I’ve always been interested in places that sit at a physical crossroads – major ports, often islands, which for hundreds of years have been settled by waves of people of diverse creeds and cultures. The histories of such places teach us a great deal about the things that unite human beings as well as separate them.

My visit to Sri Lanka grew out of that fascination. Sinhalese Buddhists, Tamil Hindus and the indigenous Vedda, whose belief system is animistic, share the island with Chinese Buddhists, Muslim Moors, Sunni Muslim Malays and Burghers (Christian descendants of Portuguese, Dutch and English colonists). And each of these groups hold a particular part of Sri Lanka sacred.

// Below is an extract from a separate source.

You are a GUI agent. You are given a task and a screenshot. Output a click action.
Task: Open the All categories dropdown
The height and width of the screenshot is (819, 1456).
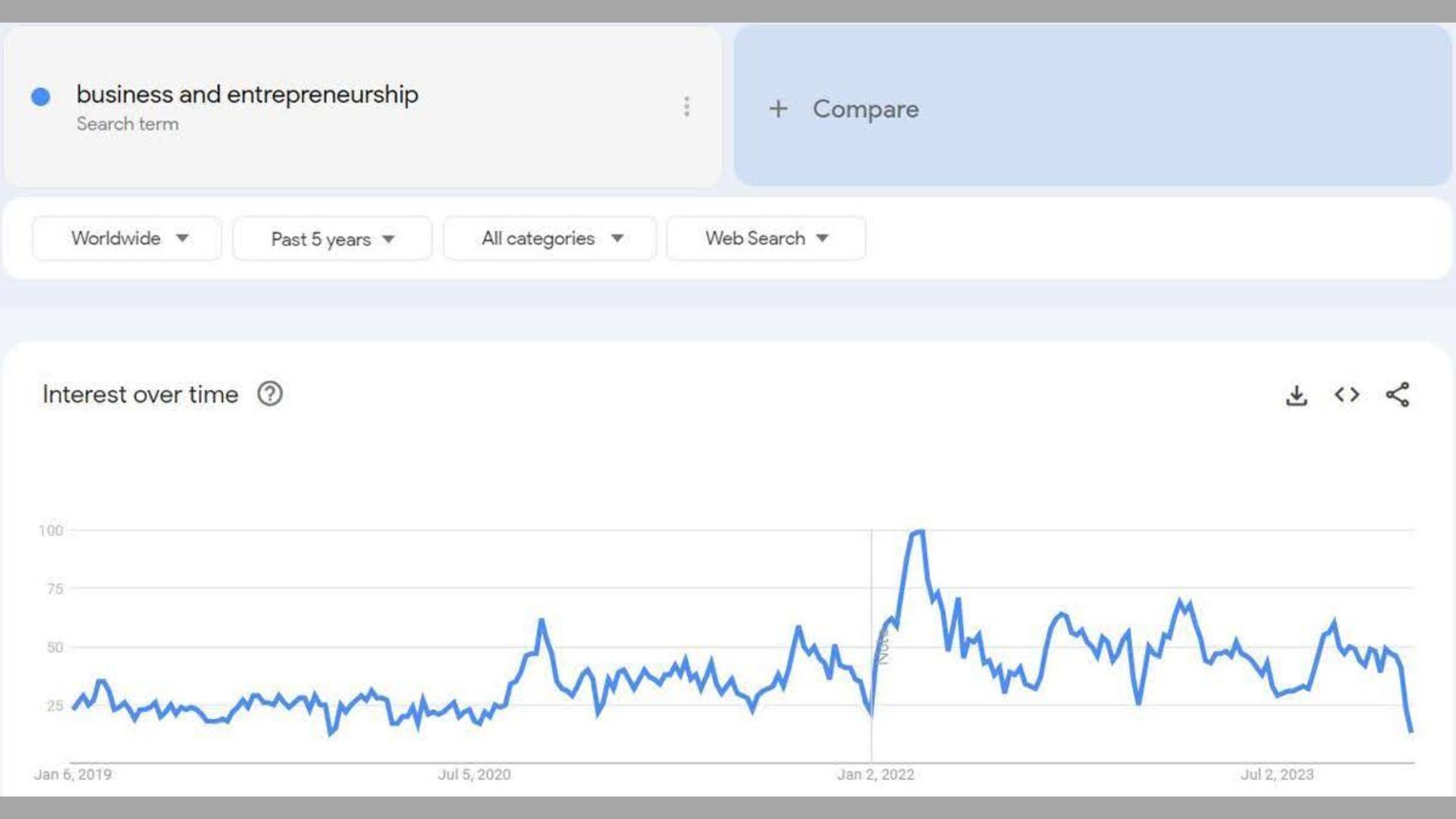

The pyramidal Adam’s Peak rises 7,358ft (2,243m) from the lush jungle of southwestern Sri Lanka. Reflecting its status, it goes by many names and the legends attached to it are legion. Deriving the name from Sanskrit, the Sinhalese call it Sri Pada, “sacred footprint”, after what’s said to be the impression of the Buddha’s left foot in a rock that crowns the summit.

Adam's Peak, a sacred mountain in Sri Lanka.
Adam's Peak, seen through the forest. Image credit: Joe Furey

The mountain has the unique distinction of being holy to four faiths – Islam, Buddhism, Hinduism and Christianity – and Shiva, Adam (after his exile from Eden) and St. Thomas are also believed to have left their mark there.

It was March when I traveled by lazy train through tea plantations from Kandy to Hatton, and then took a bus to Dalhousie, where my pilgrimage began. The route I took is the quickest, but relatively taxing. Over three miles and some change, it climbs 3,280ft (1,000m) up 5,500 steps, and takes even the moderately fit about three hours.

I started my journey at 2:30 am, to see dawn break from the top. More an aesthetic mission than a religious one, but no less devoted for that, and my climb, according to tradition, was conducted barefoot, by lantern light and conversation was sporadic and muted.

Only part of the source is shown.